以上三种理论,都有着很多实证的例子作为依据。对于政党和政党制度对这些因素的变化是否是敏感的问题,学者们的回答也很不相同。李普塞特和罗坎发现,欧洲很多国家在经历了长期的战争和国家变革之后,二战之后的政党制度同几十年前仍然十分相似,这个发现被称为“政党选择冻结理论”,或者“冰点论”。从一个极端的角度来说,政党可以被看作各种社会力量互动冲突达到某个关键的时刻的产物,一旦形成之后,就可能逐渐固化下来,除非遇到非常大的动荡,否则不会对社会变迁有着高度的回应性。对于制度主义者来说,这种逻辑同样存在。也许我们会认为竞争因素应该是具有高度回应性的,但是,如同在经济领域中的几个巨头可以瓜分市场,而不是从事你死我活的竞争一样,政党之间也可以达成“休战”的默契,各自守护者自己的地盘,从而抵制政党和政党制度的变革。韦尔的图表能够帮助我们更加直观地理解政党和政党制度同各种因素的关系,同时也给我们展示了政党与社会关系中所蕴含的复杂性。
引自艾伦·韦尔《政党与政党制度》,谢峰译,北京大学出版社2011年版导言第14页。
政党是怎样的桥梁
政党桥梁比喻的源头可能难以考证,但是我们可以发现最能体现这种说法的就是群众型政党的概念。群众型政党的出现和选举权的扩大是紧密相连的。卡茨和梅尔视群众型政党是公民社会试图进入和控制国家的一种工具,公民社会以前包含的人口数目很小,参与其中的精英很容易形成“我们”的国家的认同,选举权的扩大使得公民社会的领域不断增大,包含了许多并不同这些精英直接联系的个人,公民社会的成员逐渐会产生“他们”的国家的概念。这样国家和公民社会中就开始形成一个非常清晰地沟壑。卡茨和梅尔评论道:“这些群众型政党是第一类公开声称其仅代表社会中一部分群体利益的政党组织。这种代表性决定了其主要功能是追求其所处社会阶层的利益,而不是国家整体利益。……国家与社会出现了明显的分离,而政党作为两者之间的桥梁和联系而存在。政党的掌舵者是公民社会。

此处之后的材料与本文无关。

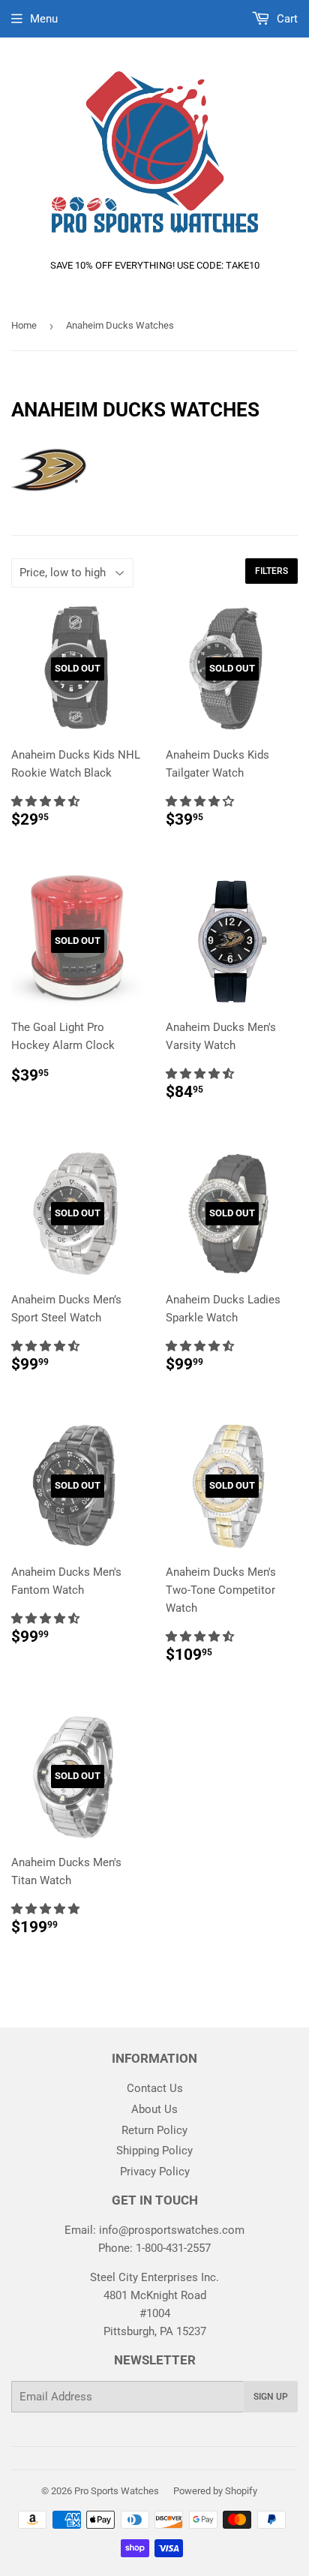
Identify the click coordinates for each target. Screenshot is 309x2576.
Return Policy (155, 2130)
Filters (271, 571)
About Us (154, 2109)
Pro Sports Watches (116, 2490)
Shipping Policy (154, 2150)
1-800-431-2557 (173, 2248)
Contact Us (155, 2088)
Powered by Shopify (215, 2490)
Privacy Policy (155, 2171)
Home (24, 325)
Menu (44, 19)
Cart (286, 19)
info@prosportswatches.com (171, 2230)
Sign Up (271, 2396)
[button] (46, 801)
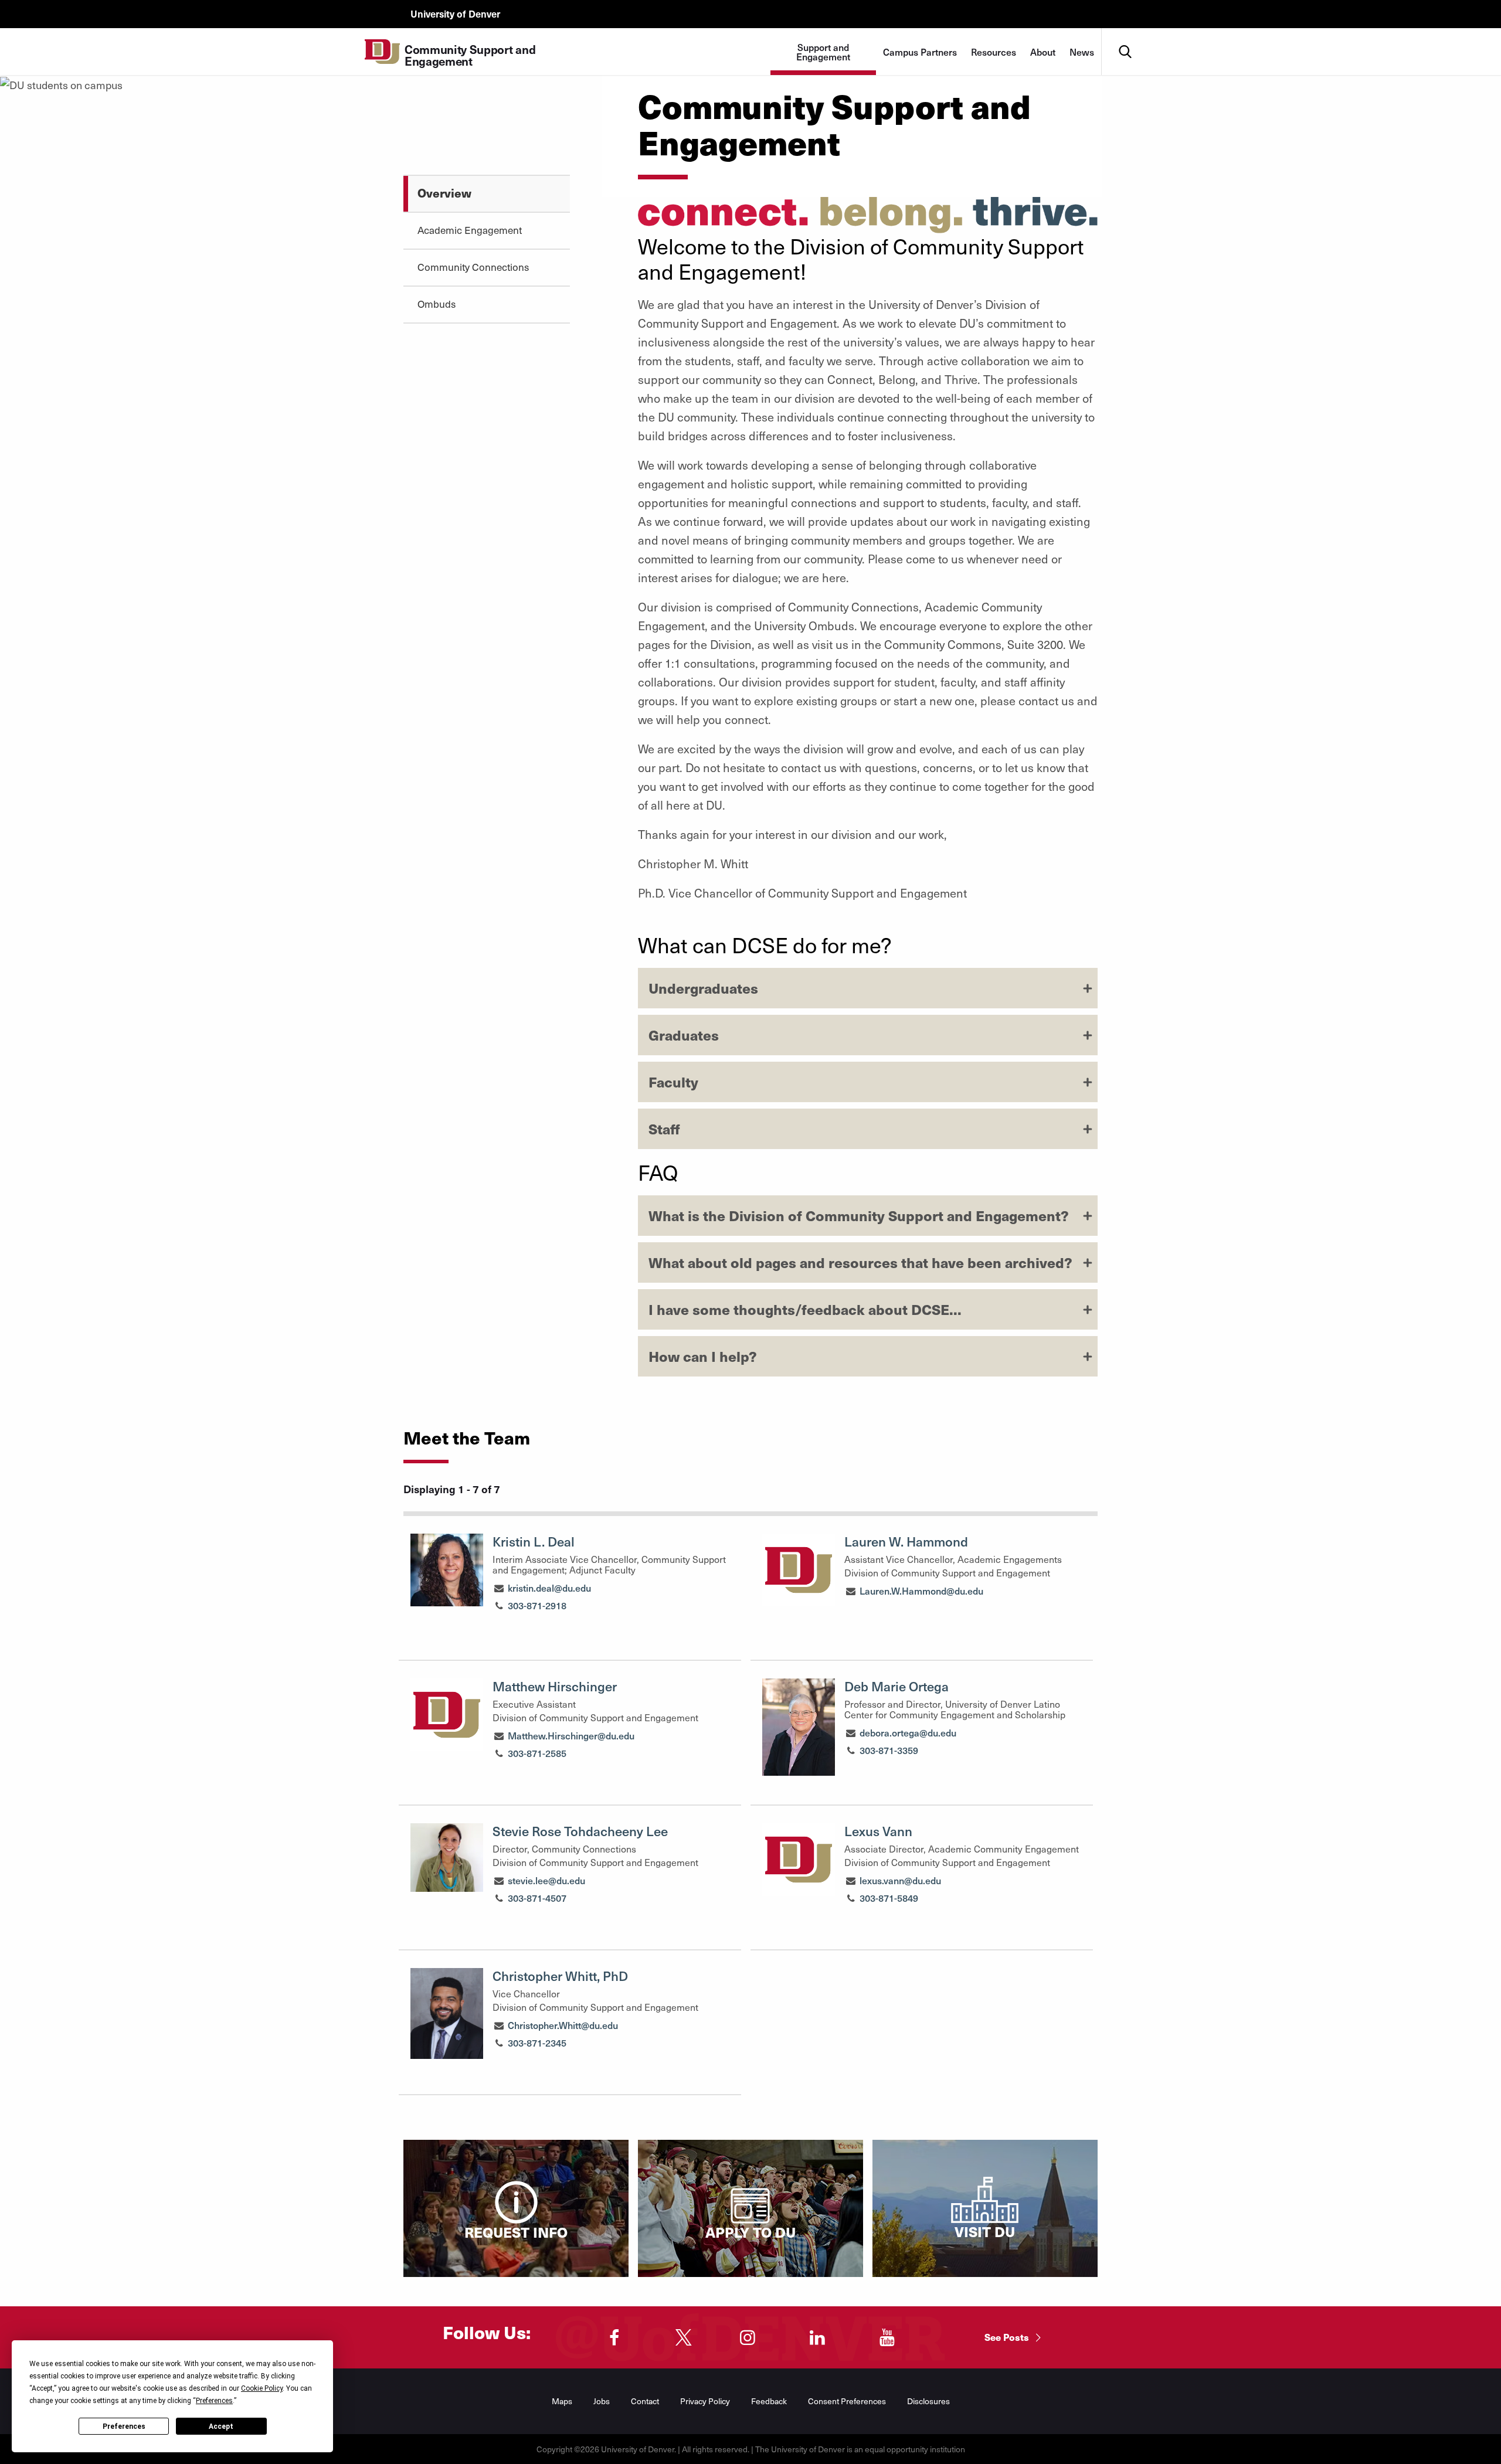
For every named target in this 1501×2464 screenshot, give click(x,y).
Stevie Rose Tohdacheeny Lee (580, 1831)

”[12]随着政党政治的不断发展,以后出现的各种政党组织情形都很难完全符合这一模式。到了20世纪90年代,卡茨和梅尔宣布一种新的政党开始出现,这就是卡特尔政党,其特征表现为政党与国家之间的相互渗透和政党之间的共谋。这样一来,政党控制着国家,同时政党也融入了国家,实际上成为国家机构的组成部分。这样一来,曾经是沟通分离着的公民社会与国家的政党开始脱离公民社会向国家靠拢,这是不是意味着桥梁的断裂呢?路德·库勒不同意卡茨和梅尔的看法,库勒认为自19世纪中期出现了一个双重的趋势:一方面,选举权的扩展将越来越多的普通公民整合进公民社会,这和卡茨与梅尔的判断是一样的。但是,另一方面,国家也越来越多的侵入社会的领域。以前属于几乎完全属于社会的家庭、教会和工人组织,现在都由国家来指挥。国家并没有出现同公民社会相分离的状况。库勒在此区分了社会和公民社会,将公民社会视作社会中最活跃、最接近政治的一部分,但是还有一部分社会是相对不活跃,远离国家的。库勒认为,在今天的政党政治中,政党连接国家和社会的作用也没有被根本上动摇,“假如国家与社会之间的重合部分越来越多,而政党又和国家重合(像卡茨和梅尔暗示的那样),那我们就不能简单地说政党正在完全脱离社会。尽管政党已经不再是大众包装的工具,但政党仍然通过向选民提供政治定位的场景和承担表达同意或者不满的渠道,在国家和社会中黏合剂的作用。”[13]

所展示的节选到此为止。